Embedded systems in the Internet of Things (IoT) provide real-time access to sensors, actuators, and processing power. Smart cameras, which integrate image sensors with computer vision algorithms for processing video streams, aim to reduce data storage and transfers by computing near the sensors [16]. With the increasing integration of machine learning algorithms since 2012, optimizing machine learning algorithms for intelligent cameras has become a timely topic. Stream processing applications, such as those in smart cameras, can benefit from specialized SoC architectures, posing challenges in design space exploration for system performance [14]. While methods exist to model applications, explore the design space, and generate code, fewer efforts have been focused on accurate and early modeling of hardware architectures without complete system prototyping or simulation [12]. This paper aims to define the concept of SoC anisotropy and study its impact on multi-core hardware architectures using a canonical smart camera example with machine learning and cryptography. In the context of SoC design, anisotropy implies that some data transfer directions are favored, leading to more

efficient implementation or operation, compared to others when applied to computing architectures. Source (SRC) and Sink (SNK) of data are abstracted at the system level, isolated, and implemented by scratchpad memories. This paper demonstrates that anisotropy can refer to either a computational hardware substrate or a Model of Architecture (MoA). After discussing related works in Section 2, heterogeneity and anisotropy are discussed in Section 3. Then, the experimental setup is detailed in Section 4 to demonstrate that anisotropy is an essential property for throughput optimization.

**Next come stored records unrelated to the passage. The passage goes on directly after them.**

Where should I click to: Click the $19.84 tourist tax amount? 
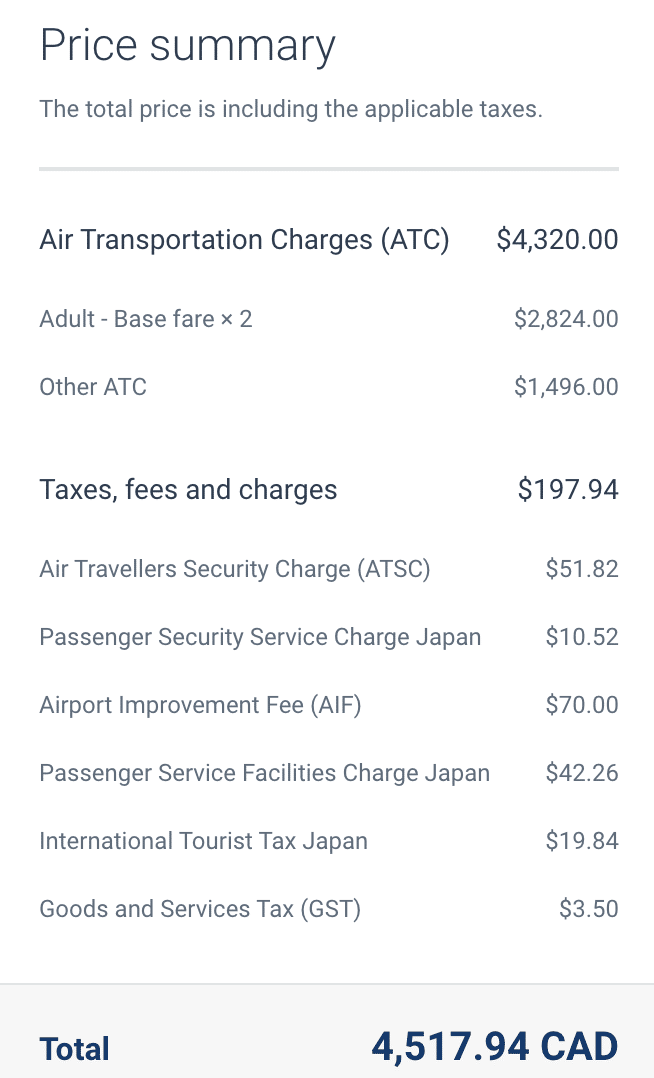(x=582, y=841)
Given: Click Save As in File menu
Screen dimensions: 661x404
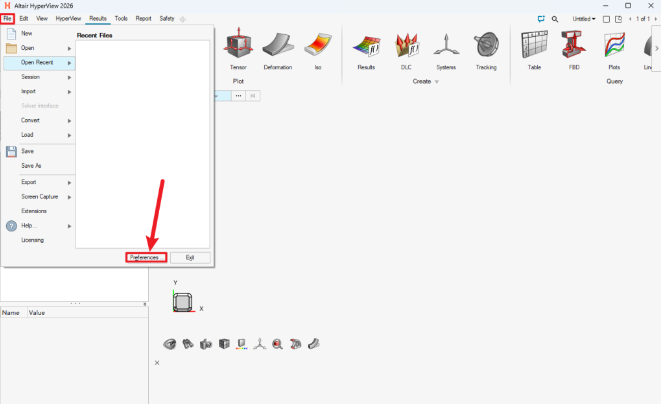Looking at the screenshot, I should click(x=31, y=166).
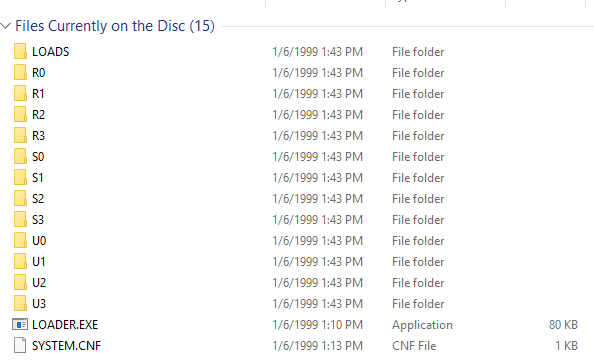Screen dimensions: 594x362
Task: Select the Files Currently on the Disc header
Action: pyautogui.click(x=115, y=26)
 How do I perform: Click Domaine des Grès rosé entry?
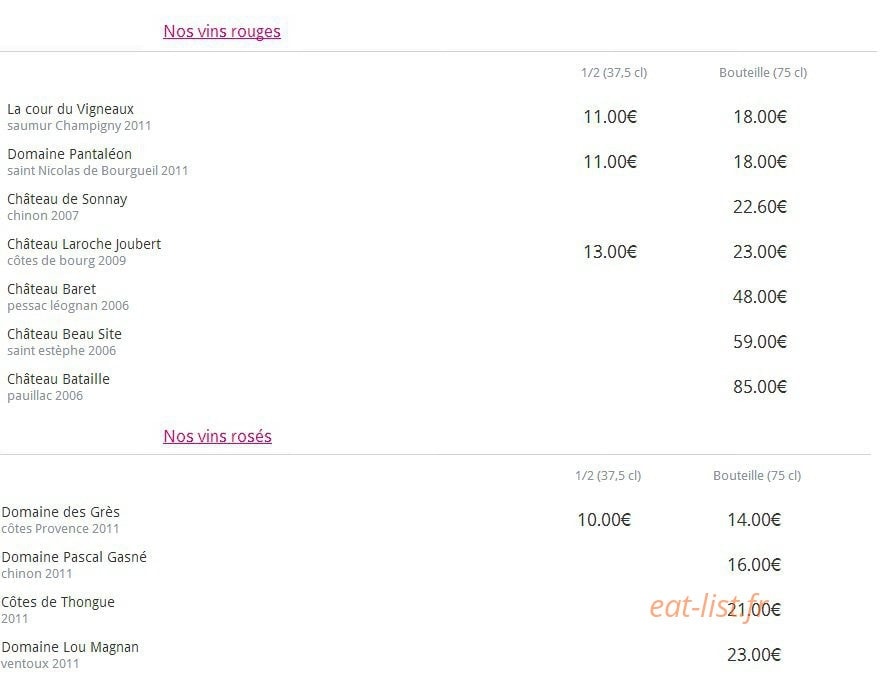(60, 512)
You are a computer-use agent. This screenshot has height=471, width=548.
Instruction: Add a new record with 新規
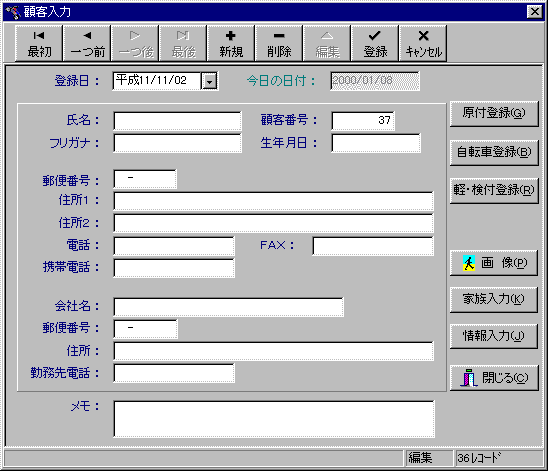coord(231,43)
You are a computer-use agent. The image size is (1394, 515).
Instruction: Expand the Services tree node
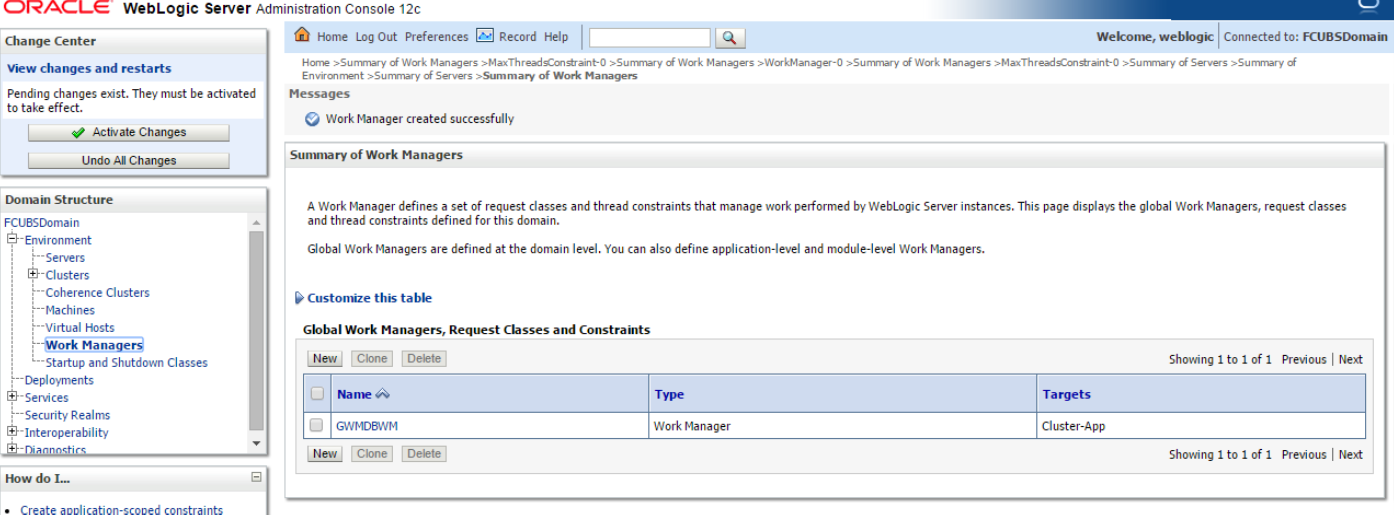coord(13,397)
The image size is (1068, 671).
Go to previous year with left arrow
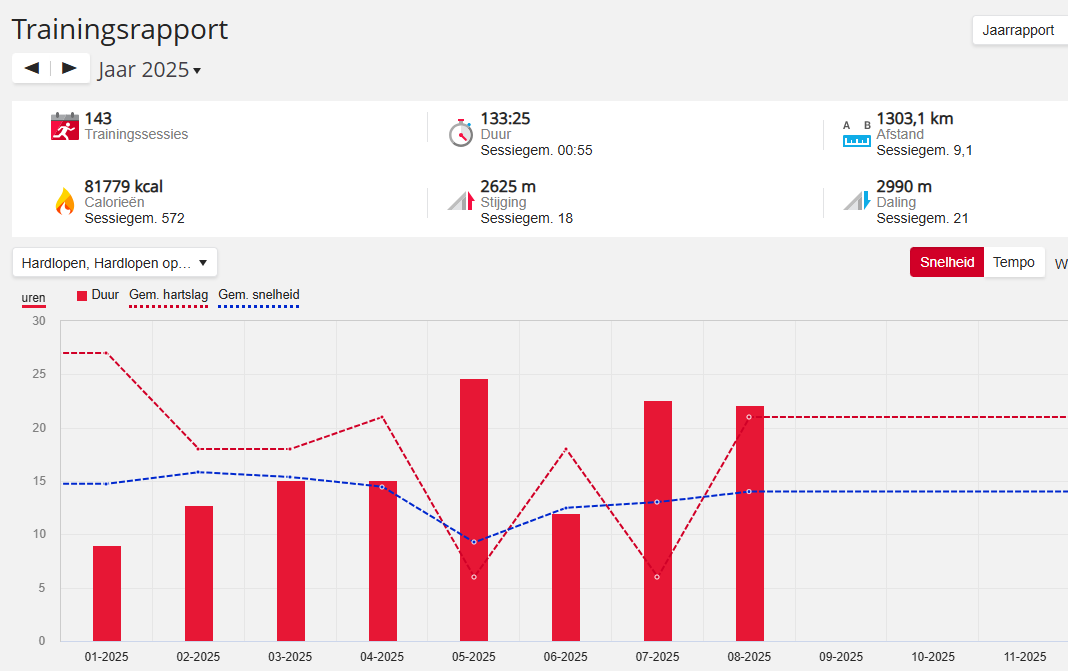32,68
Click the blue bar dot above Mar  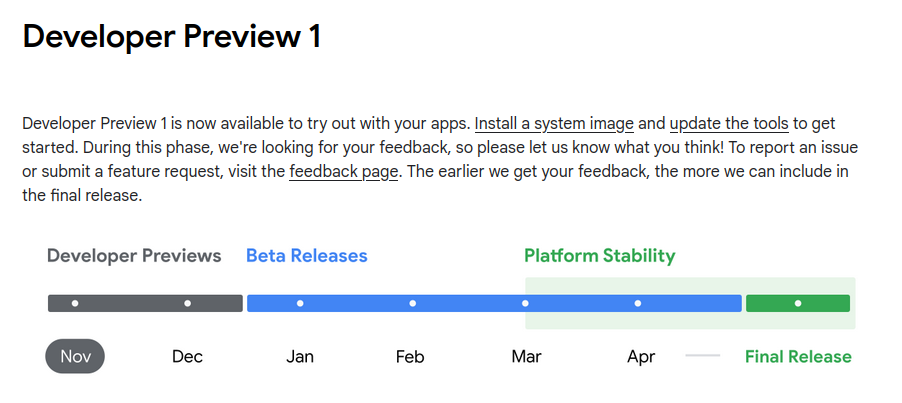(525, 304)
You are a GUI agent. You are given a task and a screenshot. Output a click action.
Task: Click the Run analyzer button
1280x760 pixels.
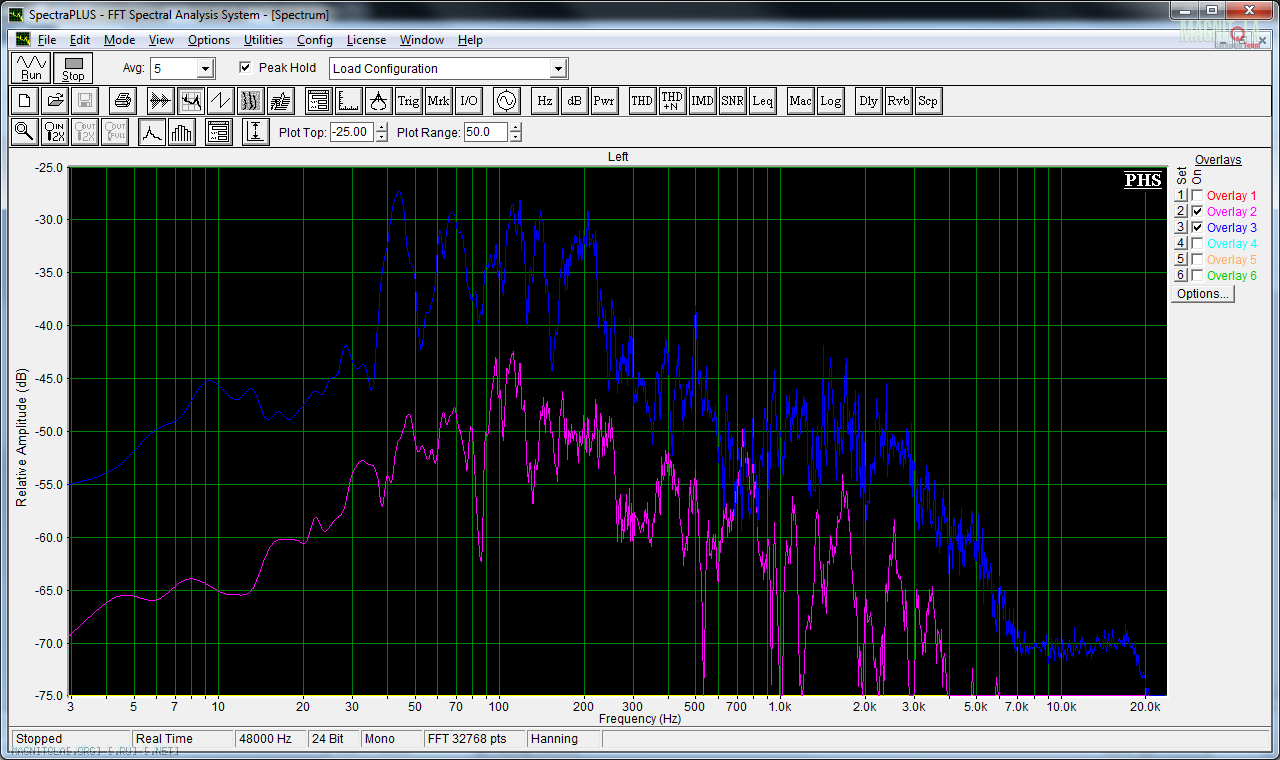coord(32,68)
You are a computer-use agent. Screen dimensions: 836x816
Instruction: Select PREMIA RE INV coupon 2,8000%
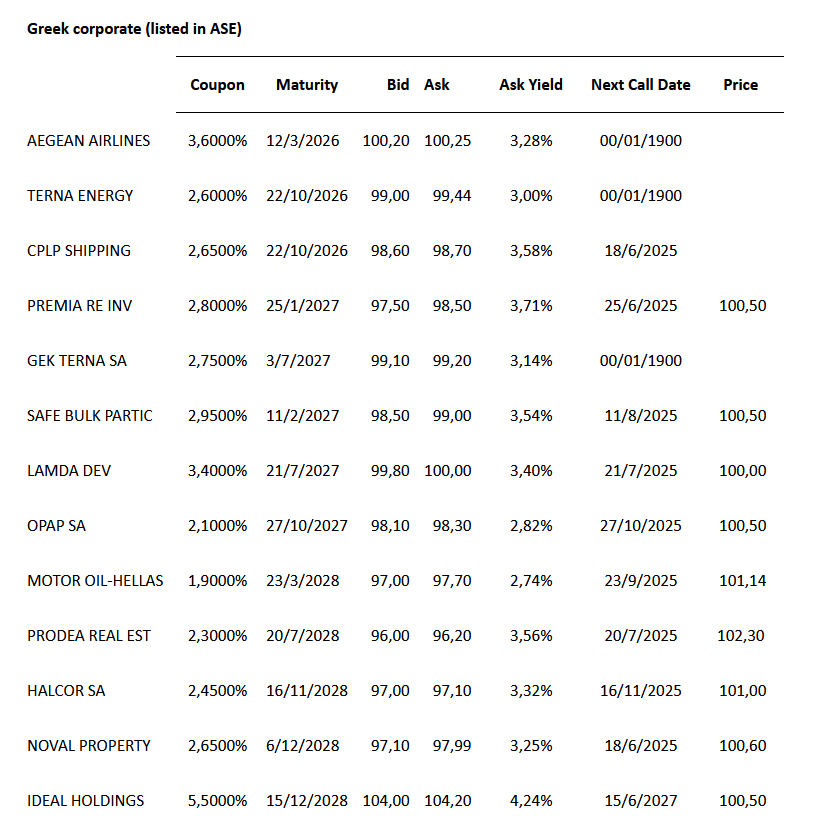(217, 306)
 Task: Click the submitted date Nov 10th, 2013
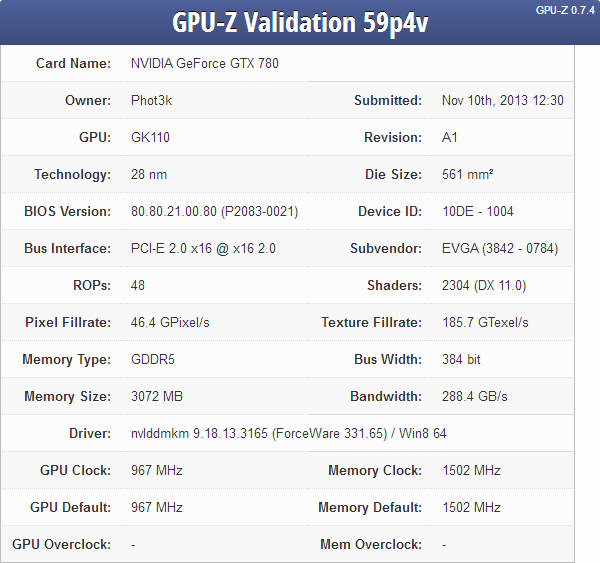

Finally, experimental results are discussed in Section 5 and the conclusion in Section 6.



(a) A coarse grain anisotropic datapath.

(b) A canonical smart camera application.

FIGURE 1 – Examples of Architecture and Synchronous DataFlow (SDF) models

#### 2. Related work

Streaming applications, such as Signal Processing and Machine Learning, require exploiting data, task, and pipeline parallelism to optimize memory and hardware resource usage. Coarse-grained data management has been central to pioneering pipelined dataflow architectures in the 1990s [2, 9] for building PEs and interconnect architectures optimized for such applications. On the one hand and due to the interest of Graphics Processing Units (GPUs), on-chip parallel programming has been dominated by bulk synchronous approaches [4]. This approach is adapted when computation occurs in super steps alternating between global parallel computing, data exchanges, and synchronization steps, leading to GPU-specific MoCs and compiling infrastructures. On the other hand, dataflow MoCs decompose processing into self-contained actors that communicate through First-In-First-Out (FIFO) queues, triggering processing upon data arrival. Data in dataflow MoCs flows through directed edges, forming a general data flow from data SRCs to data SNKs [8]. Dataflow MoCs are architecture-independent, are efficient to model streaming applications, and they enable automated optimization [6].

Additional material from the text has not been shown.